"I miss the preparation of the mind, getting mentally focused for the race on Sunday," recalls three-time 500cc World Champion Wayne Rainey. Here he concentrates on prerace strategy before the '90 Japanese GP.
When three-time 500cc World Champion Wayne Rainey's brilliant career ended in 1993 he jumped into team management, forming a Yamaha satellite team the following year-too soon, he would later admit. He managed the team through 1998 and later raced go-karts. But it was no substitute for being at the pinnacle of motorcycle racing. And it wasn't the physical sensation of racing, the speed or the absolute exhaustion from exertion.
"I guess I miss the preparation of the mind, getting mentally focused for the race on Sunday," he says. "I really miss that." Spencer concurs: "I liked the preparation." And Mick Doohan, who along with Kevin Schwantz and Rainey defined one of the greatest generations of racing, agrees. "I think that's what it was all about. Riding a bike was just what you did. It was a lot of fun. But when you look back, you took a lot of things for granted when you were doing that. Some of the things were a pain in the ass like anything in any life. But you look back on it and it was all good and you wouldn't have done anything different."
"I liked going on the starting line and ready to race the guys that I needed to beat and looking forward to being able to exert myself in a way that gave me everything," Rainey recalls. "I loved the competition of pushing myself and trying to go out there and be the fast guy no matter what situation we were in. It was the feeling you could get by riding the bike at a certain limit that you could not find in life anywhere else.
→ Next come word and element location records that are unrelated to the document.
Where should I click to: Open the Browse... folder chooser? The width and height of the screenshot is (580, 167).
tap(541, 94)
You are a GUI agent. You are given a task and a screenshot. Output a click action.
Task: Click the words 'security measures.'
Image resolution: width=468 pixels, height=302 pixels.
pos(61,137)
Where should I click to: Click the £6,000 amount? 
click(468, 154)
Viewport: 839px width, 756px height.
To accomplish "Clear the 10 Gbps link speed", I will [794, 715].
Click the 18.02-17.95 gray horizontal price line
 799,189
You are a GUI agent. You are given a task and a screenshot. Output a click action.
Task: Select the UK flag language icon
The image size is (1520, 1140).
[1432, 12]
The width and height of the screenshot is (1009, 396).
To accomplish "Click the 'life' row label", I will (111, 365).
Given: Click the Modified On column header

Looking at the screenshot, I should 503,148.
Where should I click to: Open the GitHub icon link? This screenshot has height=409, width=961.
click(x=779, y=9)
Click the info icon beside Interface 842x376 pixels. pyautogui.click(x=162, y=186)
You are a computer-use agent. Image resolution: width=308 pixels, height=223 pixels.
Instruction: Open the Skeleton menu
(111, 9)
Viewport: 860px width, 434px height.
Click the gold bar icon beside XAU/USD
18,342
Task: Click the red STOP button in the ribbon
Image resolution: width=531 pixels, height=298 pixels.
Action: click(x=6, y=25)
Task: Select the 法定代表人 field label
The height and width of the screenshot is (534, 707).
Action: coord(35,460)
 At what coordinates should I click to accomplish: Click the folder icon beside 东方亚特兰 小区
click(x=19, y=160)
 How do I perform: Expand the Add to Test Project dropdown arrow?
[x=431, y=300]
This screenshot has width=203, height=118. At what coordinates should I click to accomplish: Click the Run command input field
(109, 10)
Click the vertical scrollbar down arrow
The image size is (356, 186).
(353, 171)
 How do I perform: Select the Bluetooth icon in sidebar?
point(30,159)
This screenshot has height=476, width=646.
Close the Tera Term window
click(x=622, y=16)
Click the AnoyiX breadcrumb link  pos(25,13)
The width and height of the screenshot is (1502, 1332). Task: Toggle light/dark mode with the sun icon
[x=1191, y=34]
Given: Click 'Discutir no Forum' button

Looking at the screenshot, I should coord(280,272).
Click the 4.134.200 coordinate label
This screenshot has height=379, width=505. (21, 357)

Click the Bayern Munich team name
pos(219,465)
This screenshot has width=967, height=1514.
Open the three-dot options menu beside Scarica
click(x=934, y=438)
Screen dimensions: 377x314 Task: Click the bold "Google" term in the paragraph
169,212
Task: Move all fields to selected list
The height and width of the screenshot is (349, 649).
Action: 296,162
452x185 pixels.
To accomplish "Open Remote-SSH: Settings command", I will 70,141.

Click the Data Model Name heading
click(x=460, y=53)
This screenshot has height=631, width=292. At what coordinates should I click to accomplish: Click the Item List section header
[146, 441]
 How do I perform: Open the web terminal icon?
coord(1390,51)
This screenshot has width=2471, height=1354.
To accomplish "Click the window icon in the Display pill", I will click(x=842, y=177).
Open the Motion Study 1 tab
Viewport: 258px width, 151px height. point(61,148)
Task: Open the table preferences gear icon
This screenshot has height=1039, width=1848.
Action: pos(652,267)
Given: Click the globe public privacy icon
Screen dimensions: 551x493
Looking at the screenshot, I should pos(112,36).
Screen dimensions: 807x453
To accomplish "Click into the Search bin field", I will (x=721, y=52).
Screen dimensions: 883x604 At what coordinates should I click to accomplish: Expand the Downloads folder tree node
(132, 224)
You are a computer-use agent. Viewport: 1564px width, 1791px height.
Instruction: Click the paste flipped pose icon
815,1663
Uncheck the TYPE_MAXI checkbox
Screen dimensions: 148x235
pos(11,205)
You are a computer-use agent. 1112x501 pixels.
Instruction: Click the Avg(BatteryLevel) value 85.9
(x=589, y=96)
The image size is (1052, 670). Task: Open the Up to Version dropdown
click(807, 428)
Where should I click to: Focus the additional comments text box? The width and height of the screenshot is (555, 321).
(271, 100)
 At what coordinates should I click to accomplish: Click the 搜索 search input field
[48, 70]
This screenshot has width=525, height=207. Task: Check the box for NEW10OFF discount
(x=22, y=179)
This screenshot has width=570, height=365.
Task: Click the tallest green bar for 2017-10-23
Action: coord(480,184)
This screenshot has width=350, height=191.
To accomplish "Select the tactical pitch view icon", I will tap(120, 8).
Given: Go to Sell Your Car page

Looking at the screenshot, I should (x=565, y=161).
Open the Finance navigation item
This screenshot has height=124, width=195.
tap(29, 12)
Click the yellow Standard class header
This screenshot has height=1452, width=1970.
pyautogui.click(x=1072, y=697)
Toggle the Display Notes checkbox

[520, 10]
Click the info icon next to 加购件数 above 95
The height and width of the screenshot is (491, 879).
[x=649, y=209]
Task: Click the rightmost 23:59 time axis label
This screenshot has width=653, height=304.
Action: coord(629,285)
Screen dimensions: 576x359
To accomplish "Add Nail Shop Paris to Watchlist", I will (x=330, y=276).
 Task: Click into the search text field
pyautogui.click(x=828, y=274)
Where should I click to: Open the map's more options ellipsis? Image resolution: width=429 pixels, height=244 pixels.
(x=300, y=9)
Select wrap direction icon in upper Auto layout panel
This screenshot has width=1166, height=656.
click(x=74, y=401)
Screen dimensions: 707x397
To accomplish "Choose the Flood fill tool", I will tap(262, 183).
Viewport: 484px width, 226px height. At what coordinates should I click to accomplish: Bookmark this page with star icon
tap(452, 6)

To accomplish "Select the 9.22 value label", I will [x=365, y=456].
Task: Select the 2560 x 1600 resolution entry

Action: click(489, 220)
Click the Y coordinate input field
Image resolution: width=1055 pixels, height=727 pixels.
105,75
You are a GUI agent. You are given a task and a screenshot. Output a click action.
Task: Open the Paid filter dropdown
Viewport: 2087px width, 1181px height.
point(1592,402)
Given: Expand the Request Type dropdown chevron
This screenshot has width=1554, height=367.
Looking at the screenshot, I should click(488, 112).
That was such a satisfying feeling. And once you did that and you had success and you could win-and you could do it week in and week out-that was something that, obviously, it's something that's very difficult for me to explain, because I haven't had to think about it for such a long time.

"Riding a bike was just what you did. It was a lot of fun," remembers multitime World Champion Mick Doohan, shown here chatting with fellow multitime World Champion Wayne Rainey. "But when you look back, you took a lot of things for granted when you were doing that."
"Once in a while I'll just be driving down the road and I'll have a feeling or a memory of a race, and I can go right to that moment and I'll really miss it at that point," Rainey continues. "But it's something that doesn't happen much to me anymore as it once did. I think every year it's probably a bit less. There was a feeling I could get on the bike that I could get nowhere else that was more of a personal thing with the performance you could get out of yourself. And you always didn't know what the outcome was going to be. You didn't know what was going to happen. And making it happen as it was going on. It was a great thing."
As consumed as Rainey was by racing, his public demeanor didn't greatly suffer. He might have seemed distant, but it was only because he was thinking of the next session, the next race, the next test. Not so for Doohan. The Australian, who was cautiously quiet when he arrived in Grand Prix racing, became increasingly prickly as his career progressed. In the time since he was forced to retire following a horrific crash at Jerez in 1999 the five-time 500cc World Champion has mellowed. Journalists who once feared his wrath now find him approachable and, as always, knowledgeable.
"When you're doing it, it's all-consuming; you don't think about anything else," Doo-han says. "You don't think there's anything outside of it. But the more you're away from it, it's a bit like life in general, isn't it?